Novela

La mujer discreta

María Jaen

17 octubre, 1999 02:00

Espasa Calpe. Madrid, 1999. 192 páginas, 2.300 pesetas

La escritura narrativa de María Jaén (Sevilla, 1962) es discontinua y escasa, a pesar de que sus dos primeras obras -Amorrada al pilón (1986) y Sauna (1987)- parecían presagiar un ritmo acelerado de producción. Su actividad se ha dispersado en otras direcciones, como la televisión o el artículo periodístico, que no son casi nunca prácticas equiparables a la de narrar historias. La que se cuenta en La mujer discreta se nutre, sin duda, de muchas vivencias de la autora, plasmadas sobre todo en el personaje de Julia, que coincide con ella en algunos rasgos biográficos y hasta en la edad. Todo ello es perfectamente legítimo, claro está, y lo único que esta observación pretende sugerir es que La mujer discreta no constituye un ejemplo de invención ni se apoya en una trama compleja, sino que está conformada por observaciones sutiles, por alusiones apenas desveladas, por sucesos minúsculos y hasta borrosos, por una considerable dosis de incertidumbre acerca de algunos hechos evocados.

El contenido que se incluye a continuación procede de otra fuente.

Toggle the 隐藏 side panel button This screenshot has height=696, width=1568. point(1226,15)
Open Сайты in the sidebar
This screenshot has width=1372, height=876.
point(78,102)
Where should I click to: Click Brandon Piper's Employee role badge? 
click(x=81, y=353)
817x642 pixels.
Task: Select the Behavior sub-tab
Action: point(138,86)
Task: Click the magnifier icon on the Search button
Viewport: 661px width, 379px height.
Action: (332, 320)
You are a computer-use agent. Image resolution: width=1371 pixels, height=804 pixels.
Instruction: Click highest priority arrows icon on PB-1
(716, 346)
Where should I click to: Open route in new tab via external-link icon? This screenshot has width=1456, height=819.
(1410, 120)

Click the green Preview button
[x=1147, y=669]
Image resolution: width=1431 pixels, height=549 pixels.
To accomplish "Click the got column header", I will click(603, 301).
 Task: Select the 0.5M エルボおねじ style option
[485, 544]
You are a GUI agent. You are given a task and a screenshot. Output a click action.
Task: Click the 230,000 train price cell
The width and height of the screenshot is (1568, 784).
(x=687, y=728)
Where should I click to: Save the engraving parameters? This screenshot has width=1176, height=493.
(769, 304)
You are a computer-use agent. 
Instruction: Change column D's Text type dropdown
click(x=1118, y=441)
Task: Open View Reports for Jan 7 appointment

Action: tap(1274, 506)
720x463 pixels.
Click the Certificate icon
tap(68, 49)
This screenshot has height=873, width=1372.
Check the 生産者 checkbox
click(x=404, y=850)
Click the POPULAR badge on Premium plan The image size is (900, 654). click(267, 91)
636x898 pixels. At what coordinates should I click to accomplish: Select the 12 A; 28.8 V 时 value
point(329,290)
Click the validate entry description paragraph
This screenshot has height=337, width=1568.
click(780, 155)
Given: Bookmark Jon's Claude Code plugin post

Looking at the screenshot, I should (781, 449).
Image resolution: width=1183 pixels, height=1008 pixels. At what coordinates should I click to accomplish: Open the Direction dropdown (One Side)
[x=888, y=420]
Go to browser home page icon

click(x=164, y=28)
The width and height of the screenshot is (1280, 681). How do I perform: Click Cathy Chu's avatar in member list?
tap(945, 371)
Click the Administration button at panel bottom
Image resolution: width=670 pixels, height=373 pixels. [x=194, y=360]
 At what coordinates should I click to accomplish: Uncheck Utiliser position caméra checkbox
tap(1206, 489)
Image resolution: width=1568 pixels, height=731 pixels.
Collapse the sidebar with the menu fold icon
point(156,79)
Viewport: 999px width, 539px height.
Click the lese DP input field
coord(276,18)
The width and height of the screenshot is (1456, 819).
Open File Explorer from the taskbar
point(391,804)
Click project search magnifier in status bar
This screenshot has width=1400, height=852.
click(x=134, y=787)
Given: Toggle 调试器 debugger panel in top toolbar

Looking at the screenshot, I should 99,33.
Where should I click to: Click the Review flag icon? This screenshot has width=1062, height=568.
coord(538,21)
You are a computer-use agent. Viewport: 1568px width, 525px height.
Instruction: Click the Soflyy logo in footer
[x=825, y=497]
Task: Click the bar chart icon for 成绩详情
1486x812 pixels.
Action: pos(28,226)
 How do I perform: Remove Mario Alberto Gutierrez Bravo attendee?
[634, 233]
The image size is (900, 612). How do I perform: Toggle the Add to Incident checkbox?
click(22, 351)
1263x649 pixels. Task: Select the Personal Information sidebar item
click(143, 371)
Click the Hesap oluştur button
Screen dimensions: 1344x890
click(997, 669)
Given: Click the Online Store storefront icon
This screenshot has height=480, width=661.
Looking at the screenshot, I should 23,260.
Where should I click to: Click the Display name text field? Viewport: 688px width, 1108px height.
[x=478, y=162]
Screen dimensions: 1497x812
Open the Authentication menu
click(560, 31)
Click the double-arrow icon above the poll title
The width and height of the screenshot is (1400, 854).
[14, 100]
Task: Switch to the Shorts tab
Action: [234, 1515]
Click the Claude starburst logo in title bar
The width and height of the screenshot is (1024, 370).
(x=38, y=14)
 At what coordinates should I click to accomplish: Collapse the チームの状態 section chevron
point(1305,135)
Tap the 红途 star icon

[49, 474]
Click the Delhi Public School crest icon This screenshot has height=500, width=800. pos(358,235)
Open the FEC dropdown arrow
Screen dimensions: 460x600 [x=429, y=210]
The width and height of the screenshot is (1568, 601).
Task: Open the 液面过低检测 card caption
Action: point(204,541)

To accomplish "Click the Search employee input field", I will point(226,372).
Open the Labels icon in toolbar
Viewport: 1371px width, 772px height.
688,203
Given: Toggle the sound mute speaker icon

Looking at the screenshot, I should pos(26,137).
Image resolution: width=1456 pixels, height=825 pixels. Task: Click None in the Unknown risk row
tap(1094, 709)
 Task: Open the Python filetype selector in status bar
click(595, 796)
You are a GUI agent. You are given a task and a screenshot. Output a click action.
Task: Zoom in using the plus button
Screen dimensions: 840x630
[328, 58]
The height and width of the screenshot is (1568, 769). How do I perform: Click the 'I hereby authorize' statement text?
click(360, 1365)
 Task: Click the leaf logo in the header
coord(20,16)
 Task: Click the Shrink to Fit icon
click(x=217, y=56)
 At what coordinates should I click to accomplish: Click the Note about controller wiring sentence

Nos encontramos en los dominios de la novela psicológica.

Julia, que acaba de tener una hija, rememora sus años de infancia y adolescencia, alimentados por el recuerdo omnipresente de su hermana mayor, Ana, que desapareció inesperadamente de casa cuando Julia contaba 14 años. "Sus padres envejecieron de golpe, Julia tuvo que crecer de golpe. Ana no regresó. Y, forzosamente, desde aquel atardecer, la vida se convirtió en otra cosa" (pág. 85). De este modo, "Julia odió a su hermana y creció [...] maldiciendo a su hermana por haberla dejado tan sola" (pág. 91). Junto a la historia -elusiva, construida a base de elipsis- de la dificultosa maduración de Julia, se desarrollan otras dos paralelas: de un lado, la de Celia, marcada por su devoción hacia Ana -de claro signo homosexual- y por el motivo algo truculento de su pasado; de otro, la de los padres de Julia, modelo de enamoramiento y convivencia a la antigua usanza que contrasta con la desnortada educación sentimental de sus hijas o de Celia. Todo se inscribe en el recuerdo de Julia, que piensa que la vida es memoria y que se aprende a vivir "recordando los gestos, [...] las revoluciones y las lujurias más antiguas" (pág. 180). De ahí que Julia prefiera seguir manteniendo la hipótesis de que Ana continúa viva, a pesar de todos los indicios, y transmita esta falsa idea a los padres. El hecho de que sea Julia quien conserve el cuaderno de Ana e incluso lo prolongue con sus propias anotaciones personales, así como la decisión de poner el nombre de la hermana a la niña recién nacida, son otras tantas acciones encaminadas a reafirmar y consolidar lo que ya es pasado y a introducirlo en el presente, haciéndolo perdurar como ingrediente de nuestras vidas.
Pero todo este conjunto de sentimientos e ideas se halla en La mujer... mejor concebido que desarrollado: La voz narrativa tiene que explicar pormenorizadamente reacciones, pensamientos y estados de ánimo que las acciones, narradas casi siempre de modo somero y como desde lejos, apenas dejan traslucir. La calidad de la escritura, patente en episodios como el reconocimiento del cadáver (págs. 123-124), en pasajes como el resumen de los cuatro años que Julia pasa tras la fuga de su hermana (págs. 87-91) o la rápida -pero apresurada- evocación de amoríos efímeros que preceden al descubrimiento del "hombre definitivo, el que tenía que ahuyentar a los demás e instalarse para siempre en ella" (págs. 180-182), es superior a la potencia narrativa, a la capacidad para crear personajes sólidos y concatenar acciones significativas que no requieran la constante intromisión de la voz narrativa para aclarar su sentido.

Reclamar mayor inventiva, más "sucesos", no constituye un capricho ni es una oculta apetencia de la acción por sí misma. El escamoteo de las acciones, suplantadas a menudo por reflexiones y confidencias, acerca el relato a la forma poemática e intimista de otras modalidades genéricas y debilita su estructura narrativa. Siempre podrá aducirse que era eso lo que la autora buscaba y que la tarea del crítico no consiste en postular algo que nunca se pretendió hacer. Pero es casi seguro que, de haberlo hecho, la historia habría ganado en poder de convicción, que es a lo que siempre se aspira cuando se escribe. El modo de relatar no es el más adecuado. Esto no sugiere demérito alguno, sino que es una característica de la escritura. María Jaén ha concebido una historia interesante, pero la ha construido y desarrollado de modo muy desigual.